From the records below, transcribe exactly the lines that begin at the line with "This screenshot has width=800, height=423." and end at the line with "You are a computer-use agent. The image size is (1216, 566).", both included.

(Items from a dataset)
Start of Block
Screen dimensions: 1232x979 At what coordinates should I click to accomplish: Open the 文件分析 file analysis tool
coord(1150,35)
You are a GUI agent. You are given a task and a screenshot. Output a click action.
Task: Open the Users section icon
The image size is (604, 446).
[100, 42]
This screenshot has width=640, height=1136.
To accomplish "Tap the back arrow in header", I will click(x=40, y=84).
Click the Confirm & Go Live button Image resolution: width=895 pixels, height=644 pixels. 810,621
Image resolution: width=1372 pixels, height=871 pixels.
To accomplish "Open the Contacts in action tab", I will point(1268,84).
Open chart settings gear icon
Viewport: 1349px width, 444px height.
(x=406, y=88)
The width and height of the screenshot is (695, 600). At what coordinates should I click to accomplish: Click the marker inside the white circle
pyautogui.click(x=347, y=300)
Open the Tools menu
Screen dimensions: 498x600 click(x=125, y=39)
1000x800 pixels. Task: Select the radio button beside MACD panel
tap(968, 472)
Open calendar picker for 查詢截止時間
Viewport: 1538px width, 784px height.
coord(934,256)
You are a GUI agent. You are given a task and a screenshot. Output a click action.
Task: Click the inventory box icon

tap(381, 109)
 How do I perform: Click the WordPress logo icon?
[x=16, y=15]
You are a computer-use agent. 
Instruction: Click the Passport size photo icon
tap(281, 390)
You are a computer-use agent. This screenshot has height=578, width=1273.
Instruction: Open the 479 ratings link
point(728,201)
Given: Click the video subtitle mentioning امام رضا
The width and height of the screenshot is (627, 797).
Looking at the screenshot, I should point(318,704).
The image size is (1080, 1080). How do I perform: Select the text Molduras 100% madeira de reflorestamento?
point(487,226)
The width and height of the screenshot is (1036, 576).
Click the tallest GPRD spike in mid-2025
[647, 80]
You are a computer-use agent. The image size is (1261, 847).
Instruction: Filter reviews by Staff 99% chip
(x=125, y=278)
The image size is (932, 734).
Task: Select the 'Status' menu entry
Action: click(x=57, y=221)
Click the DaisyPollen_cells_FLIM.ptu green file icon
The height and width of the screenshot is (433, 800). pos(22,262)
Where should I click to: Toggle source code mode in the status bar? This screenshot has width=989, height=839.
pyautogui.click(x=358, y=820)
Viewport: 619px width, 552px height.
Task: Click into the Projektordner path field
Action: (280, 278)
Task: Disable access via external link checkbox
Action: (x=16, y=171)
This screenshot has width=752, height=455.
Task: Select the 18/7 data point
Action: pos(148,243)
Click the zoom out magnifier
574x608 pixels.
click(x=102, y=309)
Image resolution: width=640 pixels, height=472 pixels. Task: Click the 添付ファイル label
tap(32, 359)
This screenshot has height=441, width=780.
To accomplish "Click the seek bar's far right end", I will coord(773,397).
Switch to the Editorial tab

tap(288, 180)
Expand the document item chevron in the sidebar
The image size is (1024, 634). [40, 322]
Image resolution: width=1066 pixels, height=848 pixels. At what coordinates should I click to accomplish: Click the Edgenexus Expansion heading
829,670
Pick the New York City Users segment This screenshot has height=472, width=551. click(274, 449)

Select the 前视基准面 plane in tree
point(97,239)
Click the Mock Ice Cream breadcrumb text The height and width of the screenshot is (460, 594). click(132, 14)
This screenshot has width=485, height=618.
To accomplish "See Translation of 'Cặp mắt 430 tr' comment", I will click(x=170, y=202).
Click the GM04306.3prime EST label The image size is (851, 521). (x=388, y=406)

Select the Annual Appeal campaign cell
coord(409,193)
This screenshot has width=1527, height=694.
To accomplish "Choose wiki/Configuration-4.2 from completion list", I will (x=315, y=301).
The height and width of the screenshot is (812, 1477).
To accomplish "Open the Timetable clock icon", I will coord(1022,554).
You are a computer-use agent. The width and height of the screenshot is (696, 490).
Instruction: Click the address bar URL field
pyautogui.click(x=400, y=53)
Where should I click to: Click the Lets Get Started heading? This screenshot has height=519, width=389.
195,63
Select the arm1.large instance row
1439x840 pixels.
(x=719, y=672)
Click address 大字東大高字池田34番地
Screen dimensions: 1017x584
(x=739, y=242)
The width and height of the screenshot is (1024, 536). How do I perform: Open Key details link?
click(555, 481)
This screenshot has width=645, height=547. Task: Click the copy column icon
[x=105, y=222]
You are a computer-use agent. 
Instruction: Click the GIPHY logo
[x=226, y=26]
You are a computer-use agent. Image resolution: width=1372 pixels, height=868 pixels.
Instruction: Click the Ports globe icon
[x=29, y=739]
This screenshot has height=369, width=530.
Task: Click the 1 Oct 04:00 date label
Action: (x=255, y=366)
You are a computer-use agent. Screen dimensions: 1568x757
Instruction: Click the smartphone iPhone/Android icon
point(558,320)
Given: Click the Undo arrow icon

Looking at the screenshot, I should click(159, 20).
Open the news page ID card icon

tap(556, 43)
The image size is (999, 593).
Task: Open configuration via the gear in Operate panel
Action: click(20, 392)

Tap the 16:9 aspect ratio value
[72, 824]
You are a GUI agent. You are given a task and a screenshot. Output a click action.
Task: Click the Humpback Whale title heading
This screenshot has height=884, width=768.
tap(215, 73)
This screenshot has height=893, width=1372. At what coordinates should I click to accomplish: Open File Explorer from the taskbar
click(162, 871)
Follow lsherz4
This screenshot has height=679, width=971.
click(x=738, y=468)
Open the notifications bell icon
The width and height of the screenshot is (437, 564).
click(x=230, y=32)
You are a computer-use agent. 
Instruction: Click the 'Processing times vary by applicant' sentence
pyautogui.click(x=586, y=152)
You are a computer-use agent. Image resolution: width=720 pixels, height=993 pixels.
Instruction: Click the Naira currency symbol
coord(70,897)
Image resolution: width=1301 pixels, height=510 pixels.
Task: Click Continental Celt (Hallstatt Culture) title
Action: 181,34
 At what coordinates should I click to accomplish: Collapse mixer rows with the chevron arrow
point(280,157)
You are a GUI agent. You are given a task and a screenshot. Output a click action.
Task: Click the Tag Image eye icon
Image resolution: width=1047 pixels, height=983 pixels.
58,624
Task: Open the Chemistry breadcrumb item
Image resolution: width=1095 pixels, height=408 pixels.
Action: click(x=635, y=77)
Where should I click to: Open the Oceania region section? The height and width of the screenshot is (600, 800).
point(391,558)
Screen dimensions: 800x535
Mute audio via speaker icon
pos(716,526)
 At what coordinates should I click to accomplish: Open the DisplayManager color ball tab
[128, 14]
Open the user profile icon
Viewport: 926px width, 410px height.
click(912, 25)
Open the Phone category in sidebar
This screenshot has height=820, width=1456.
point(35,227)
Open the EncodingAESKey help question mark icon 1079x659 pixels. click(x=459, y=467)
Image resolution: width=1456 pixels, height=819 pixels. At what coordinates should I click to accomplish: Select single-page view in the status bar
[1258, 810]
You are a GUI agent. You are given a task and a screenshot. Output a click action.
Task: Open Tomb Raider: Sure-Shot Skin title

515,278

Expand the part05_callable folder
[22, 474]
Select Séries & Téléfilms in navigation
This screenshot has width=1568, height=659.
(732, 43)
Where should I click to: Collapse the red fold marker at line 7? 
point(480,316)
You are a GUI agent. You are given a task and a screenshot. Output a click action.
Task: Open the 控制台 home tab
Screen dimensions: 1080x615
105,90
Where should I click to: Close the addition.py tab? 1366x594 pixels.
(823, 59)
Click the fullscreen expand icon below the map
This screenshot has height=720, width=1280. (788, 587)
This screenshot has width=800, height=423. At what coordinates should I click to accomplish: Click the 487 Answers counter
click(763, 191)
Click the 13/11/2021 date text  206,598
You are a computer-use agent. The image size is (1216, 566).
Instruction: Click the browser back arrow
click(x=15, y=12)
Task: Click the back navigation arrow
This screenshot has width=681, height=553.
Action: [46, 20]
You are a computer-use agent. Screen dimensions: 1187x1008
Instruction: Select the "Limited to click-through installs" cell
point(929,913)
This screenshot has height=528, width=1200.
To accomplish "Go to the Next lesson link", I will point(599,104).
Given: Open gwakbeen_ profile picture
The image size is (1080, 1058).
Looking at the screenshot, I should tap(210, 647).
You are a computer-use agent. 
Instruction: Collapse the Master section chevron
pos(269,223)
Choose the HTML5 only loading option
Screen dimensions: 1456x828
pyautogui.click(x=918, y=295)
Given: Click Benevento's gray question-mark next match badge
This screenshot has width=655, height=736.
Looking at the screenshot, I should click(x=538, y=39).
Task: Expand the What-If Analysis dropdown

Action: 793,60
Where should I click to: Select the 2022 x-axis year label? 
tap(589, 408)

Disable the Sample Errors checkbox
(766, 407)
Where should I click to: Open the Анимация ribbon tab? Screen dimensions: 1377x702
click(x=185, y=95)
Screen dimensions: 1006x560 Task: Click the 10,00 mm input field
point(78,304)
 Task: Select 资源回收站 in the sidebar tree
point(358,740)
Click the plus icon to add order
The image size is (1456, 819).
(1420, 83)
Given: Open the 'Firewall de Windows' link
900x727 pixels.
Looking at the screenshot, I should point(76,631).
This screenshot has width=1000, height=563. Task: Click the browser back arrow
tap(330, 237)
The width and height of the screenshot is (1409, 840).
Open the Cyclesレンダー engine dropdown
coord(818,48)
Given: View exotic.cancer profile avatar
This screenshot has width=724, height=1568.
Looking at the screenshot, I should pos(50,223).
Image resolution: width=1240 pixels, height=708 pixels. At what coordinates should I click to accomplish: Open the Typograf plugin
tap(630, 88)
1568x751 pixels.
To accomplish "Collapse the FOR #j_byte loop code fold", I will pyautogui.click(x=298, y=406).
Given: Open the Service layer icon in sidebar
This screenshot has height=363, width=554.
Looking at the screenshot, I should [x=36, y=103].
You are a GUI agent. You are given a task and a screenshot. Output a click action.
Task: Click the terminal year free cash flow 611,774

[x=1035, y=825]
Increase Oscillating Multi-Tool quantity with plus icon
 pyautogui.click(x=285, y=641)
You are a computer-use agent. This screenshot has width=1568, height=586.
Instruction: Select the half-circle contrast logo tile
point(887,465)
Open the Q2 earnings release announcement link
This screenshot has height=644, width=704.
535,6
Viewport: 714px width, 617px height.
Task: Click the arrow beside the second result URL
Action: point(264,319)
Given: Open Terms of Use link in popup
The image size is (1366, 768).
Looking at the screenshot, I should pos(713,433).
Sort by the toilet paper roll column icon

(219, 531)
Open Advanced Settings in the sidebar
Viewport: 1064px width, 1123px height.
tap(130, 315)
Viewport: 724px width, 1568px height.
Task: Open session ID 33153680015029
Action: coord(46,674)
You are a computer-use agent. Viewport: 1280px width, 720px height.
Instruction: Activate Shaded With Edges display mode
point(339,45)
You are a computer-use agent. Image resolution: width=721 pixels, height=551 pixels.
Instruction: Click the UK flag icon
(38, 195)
End of Block
» **Answer below**
This screenshot has width=800, height=423. At what coordinates should I click to accomplish: Click the 487 Answers counter
click(763, 191)
Click the 13/11/2021 date text  206,598
You are a computer-use agent. The image size is (1216, 566).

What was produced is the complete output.